High Relative Compensation
Coders rated compensation levels with a single item on a five-point ordinal scale from 1 (very low) to 5 (very high) relative to industry or area standards. They were instructed to evaluate “how compensation compares to area or industry standards, considering both monetary and non-monetary rewards” (Hodson, 2004, p. 7). This measure provides an assessment of how competitive an organization’s compensation packages are in retaining skilled workers.

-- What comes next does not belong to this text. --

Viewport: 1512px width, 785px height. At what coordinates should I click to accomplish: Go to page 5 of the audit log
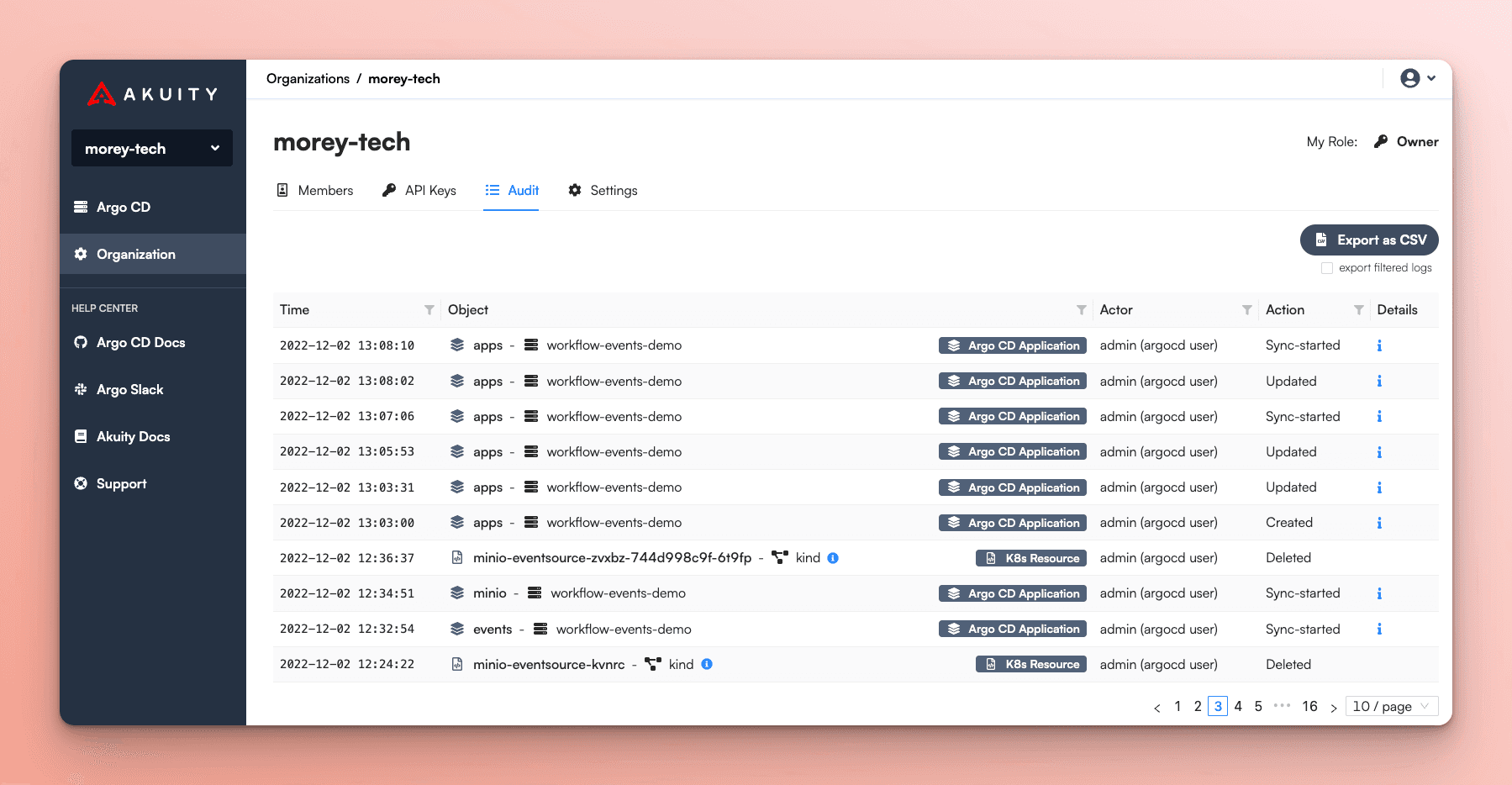click(1258, 706)
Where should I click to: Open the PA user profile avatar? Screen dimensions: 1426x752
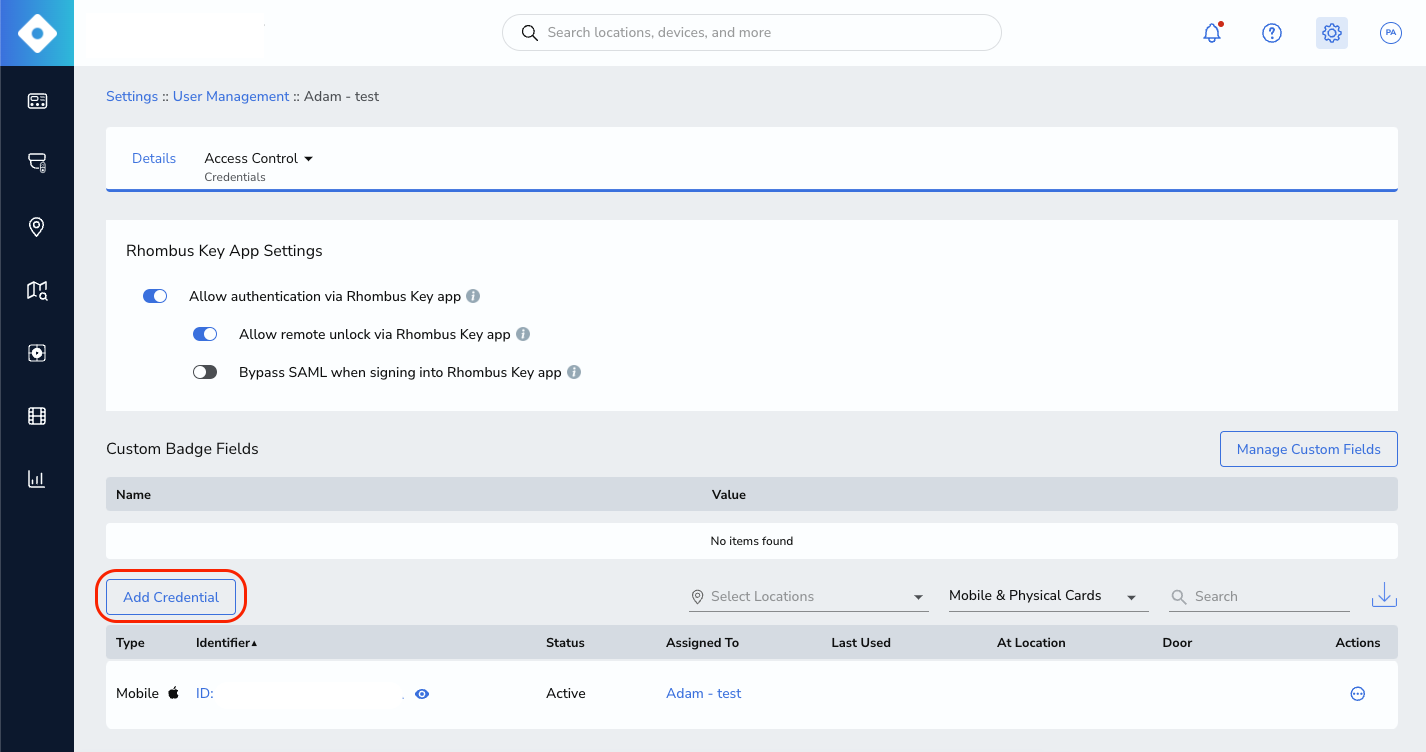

Autonomy-Based Structural Empowerment
Autonomy-based structural empowerment was measured with a single item assessing job autonomy on a five-point ordinal scale (1 = none to 5 = very high). Coders followed the guidelines: “1 – None” indicated no worker control over tasks, with all aspects dictated. “2 – Little” indicated occasional ability to select procedures or priorities. “3 – Average” indicated regular opportunities to choose procedures, with clear limits. “4 – High” indicated significant latitude in determining work methods and priorities. “5 – Very High” indicated broad goals requiring substantial interpretation (Hodson, 2004, p. 12). This measure captures the extent to which employees have the authority to make decisions autonomously, reflecting empowerment levels within the organization.
Work Injury Rate
Work injury rate was assessed based on the frequency of workplace injuries, rated on a three-point ordinal scale: “1 – None or Rare” indicated that injuries were rare or explicitly stated to be uncommon. “2 – Average” indicated injuries occurred sometimes, generally minor. “3 – Common” indicated severe injuries occurred regularly. Coders were instructed to include “deaths, accidents involving lost work time, and minor injuries” (Hodson, 2004, p. 13). This variable reflects the incidence of work-related injuries, encompassing a range from minor incidents to more severe, life-altering injuries.
Analytical Approach
Our analysis used a mixed-method approach, combining quantitative and qualitative techniques to gain a comprehensive understanding of how HRM practices influence workplace safety. The analysis consisted of two main steps.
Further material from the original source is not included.